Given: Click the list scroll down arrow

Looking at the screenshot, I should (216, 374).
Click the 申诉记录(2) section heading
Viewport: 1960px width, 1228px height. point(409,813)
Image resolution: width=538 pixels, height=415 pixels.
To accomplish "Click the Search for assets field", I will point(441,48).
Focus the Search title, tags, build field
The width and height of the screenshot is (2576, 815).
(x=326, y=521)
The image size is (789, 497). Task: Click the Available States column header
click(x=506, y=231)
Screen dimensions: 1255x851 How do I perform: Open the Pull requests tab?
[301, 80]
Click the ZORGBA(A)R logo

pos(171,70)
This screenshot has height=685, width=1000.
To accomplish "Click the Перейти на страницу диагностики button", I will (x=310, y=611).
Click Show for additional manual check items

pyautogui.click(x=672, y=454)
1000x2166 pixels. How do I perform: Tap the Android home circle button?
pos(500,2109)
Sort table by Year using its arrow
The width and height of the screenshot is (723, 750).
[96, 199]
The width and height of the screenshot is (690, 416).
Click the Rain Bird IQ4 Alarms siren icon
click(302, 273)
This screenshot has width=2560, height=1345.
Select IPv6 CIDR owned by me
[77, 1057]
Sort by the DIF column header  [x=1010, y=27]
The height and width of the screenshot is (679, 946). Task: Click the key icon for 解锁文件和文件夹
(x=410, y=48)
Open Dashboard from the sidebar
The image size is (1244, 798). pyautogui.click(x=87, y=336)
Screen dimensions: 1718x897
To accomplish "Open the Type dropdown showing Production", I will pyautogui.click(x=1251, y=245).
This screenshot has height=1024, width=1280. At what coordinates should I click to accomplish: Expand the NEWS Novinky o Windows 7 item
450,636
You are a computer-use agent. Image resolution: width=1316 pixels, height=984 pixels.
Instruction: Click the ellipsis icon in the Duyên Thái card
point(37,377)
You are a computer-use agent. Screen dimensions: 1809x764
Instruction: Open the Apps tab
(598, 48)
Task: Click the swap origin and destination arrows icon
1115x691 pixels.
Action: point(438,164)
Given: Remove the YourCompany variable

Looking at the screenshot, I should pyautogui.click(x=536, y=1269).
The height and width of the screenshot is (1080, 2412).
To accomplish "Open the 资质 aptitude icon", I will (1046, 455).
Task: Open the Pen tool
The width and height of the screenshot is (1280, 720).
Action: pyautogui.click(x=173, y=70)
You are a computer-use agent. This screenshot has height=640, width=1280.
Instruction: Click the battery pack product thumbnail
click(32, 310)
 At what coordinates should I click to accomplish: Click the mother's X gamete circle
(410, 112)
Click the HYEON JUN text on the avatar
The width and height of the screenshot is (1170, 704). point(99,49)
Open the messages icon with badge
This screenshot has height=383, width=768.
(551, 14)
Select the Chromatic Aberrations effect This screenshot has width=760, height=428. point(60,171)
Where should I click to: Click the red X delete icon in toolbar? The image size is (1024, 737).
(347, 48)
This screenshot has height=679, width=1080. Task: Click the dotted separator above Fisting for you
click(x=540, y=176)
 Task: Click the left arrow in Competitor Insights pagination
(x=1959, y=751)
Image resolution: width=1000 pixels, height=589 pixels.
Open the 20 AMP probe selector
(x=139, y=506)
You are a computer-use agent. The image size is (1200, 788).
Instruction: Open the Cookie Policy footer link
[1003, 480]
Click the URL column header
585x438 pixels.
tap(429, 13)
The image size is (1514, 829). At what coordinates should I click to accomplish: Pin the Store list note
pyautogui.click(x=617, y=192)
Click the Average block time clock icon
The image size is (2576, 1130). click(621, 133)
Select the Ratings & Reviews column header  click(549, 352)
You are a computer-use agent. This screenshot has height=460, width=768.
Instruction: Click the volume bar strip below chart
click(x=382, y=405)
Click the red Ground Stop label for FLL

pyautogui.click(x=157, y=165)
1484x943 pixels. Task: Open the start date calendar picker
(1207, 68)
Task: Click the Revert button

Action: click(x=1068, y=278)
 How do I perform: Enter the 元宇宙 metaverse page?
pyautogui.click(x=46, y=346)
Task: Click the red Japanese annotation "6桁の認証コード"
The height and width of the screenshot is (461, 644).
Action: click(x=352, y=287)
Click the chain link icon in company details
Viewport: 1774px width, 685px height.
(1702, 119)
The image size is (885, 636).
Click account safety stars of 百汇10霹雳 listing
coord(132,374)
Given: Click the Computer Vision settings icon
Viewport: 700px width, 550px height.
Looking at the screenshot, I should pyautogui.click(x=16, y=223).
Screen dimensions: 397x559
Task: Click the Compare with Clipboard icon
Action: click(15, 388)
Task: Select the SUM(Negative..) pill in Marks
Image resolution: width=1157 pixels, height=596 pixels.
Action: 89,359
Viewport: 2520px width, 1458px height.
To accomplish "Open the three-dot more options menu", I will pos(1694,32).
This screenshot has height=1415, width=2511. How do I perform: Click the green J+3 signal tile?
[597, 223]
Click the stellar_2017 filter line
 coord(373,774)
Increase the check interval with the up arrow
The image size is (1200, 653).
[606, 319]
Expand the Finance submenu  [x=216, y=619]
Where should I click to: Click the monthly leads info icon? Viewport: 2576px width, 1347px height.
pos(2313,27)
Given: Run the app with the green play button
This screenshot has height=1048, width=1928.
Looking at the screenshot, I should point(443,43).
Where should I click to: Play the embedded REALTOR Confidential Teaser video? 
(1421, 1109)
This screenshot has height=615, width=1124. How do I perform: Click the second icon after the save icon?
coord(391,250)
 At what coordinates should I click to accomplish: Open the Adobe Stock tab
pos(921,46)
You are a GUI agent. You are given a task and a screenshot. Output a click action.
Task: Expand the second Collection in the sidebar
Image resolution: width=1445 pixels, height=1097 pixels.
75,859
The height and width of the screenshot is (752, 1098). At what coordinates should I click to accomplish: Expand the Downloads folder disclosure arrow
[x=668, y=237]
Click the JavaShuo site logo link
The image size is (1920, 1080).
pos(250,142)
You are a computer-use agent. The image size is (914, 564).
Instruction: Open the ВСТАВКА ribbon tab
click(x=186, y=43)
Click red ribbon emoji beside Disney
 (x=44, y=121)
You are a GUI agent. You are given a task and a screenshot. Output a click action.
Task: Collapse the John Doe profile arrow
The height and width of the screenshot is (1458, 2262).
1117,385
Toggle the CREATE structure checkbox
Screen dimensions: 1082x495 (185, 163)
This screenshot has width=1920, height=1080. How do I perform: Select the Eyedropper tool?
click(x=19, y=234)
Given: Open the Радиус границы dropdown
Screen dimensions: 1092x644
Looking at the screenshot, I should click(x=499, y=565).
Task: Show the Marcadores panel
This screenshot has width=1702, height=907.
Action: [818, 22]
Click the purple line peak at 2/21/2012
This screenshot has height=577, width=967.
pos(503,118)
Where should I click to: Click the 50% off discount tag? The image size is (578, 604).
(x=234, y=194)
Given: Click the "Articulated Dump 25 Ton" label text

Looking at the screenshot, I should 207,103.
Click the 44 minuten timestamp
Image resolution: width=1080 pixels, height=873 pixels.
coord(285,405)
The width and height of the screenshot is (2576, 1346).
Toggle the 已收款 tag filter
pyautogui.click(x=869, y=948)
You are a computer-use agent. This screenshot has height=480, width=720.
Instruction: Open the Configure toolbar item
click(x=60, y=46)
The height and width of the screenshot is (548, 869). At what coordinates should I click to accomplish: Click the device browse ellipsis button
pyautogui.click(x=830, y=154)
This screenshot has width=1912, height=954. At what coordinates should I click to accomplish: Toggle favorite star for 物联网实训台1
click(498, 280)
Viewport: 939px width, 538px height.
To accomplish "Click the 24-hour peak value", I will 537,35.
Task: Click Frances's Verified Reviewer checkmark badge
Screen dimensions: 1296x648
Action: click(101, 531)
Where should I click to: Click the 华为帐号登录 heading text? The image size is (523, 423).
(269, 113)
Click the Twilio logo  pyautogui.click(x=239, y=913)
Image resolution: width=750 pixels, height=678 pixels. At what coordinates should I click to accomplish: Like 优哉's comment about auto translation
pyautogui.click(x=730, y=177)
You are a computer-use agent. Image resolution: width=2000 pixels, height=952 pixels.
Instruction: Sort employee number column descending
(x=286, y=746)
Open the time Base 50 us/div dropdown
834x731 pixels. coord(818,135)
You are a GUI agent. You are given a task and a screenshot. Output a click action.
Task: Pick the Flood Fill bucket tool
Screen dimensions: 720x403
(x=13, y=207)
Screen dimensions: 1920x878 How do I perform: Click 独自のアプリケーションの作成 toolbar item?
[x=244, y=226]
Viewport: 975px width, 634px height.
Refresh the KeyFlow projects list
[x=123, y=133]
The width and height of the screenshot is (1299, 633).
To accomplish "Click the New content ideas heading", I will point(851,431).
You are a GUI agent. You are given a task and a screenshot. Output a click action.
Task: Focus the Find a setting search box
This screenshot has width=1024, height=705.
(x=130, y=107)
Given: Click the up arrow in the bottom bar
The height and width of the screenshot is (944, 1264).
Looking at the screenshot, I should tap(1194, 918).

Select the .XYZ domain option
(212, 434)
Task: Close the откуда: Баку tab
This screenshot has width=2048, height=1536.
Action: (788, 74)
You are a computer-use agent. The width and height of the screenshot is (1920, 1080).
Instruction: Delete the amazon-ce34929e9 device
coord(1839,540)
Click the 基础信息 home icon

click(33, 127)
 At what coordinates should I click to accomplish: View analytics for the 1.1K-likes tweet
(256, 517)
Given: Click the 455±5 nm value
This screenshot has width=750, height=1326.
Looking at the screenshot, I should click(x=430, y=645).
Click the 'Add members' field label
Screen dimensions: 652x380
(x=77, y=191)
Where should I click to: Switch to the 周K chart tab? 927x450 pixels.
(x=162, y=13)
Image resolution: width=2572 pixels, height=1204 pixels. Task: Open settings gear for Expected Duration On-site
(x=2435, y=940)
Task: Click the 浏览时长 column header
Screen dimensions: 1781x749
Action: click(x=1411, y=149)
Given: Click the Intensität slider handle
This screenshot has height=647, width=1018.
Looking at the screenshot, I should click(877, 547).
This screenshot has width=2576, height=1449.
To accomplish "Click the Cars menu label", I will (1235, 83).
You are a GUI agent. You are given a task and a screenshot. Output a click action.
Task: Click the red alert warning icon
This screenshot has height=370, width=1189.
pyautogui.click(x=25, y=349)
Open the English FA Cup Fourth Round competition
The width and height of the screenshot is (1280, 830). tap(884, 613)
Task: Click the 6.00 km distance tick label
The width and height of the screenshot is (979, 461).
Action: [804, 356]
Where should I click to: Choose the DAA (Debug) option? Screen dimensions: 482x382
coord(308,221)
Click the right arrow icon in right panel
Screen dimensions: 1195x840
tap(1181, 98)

--

● Your goal: Copy down the stretch of the listing from the line that contains "This screenshot has height=685, width=1000." through the line that contains "The image size is (1244, 798).", reproducing those lines without any change and including both end lines.

● The answer:
This screenshot has height=685, width=1000.
To accomplish "Click the Перейти на страницу диагностики button", I will (x=310, y=611).
Click Show for additional manual check items

pyautogui.click(x=672, y=454)
1000x2166 pixels. How do I perform: Tap the Android home circle button?
pos(500,2109)
Sort table by Year using its arrow
The width and height of the screenshot is (723, 750).
[96, 199]
The width and height of the screenshot is (690, 416).
Click the Rain Bird IQ4 Alarms siren icon
click(302, 273)
This screenshot has width=2560, height=1345.
Select IPv6 CIDR owned by me
[77, 1057]
Sort by the DIF column header  [x=1010, y=27]
The height and width of the screenshot is (679, 946). Task: Click the key icon for 解锁文件和文件夹
(x=410, y=48)
Open Dashboard from the sidebar
The image size is (1244, 798). pyautogui.click(x=87, y=336)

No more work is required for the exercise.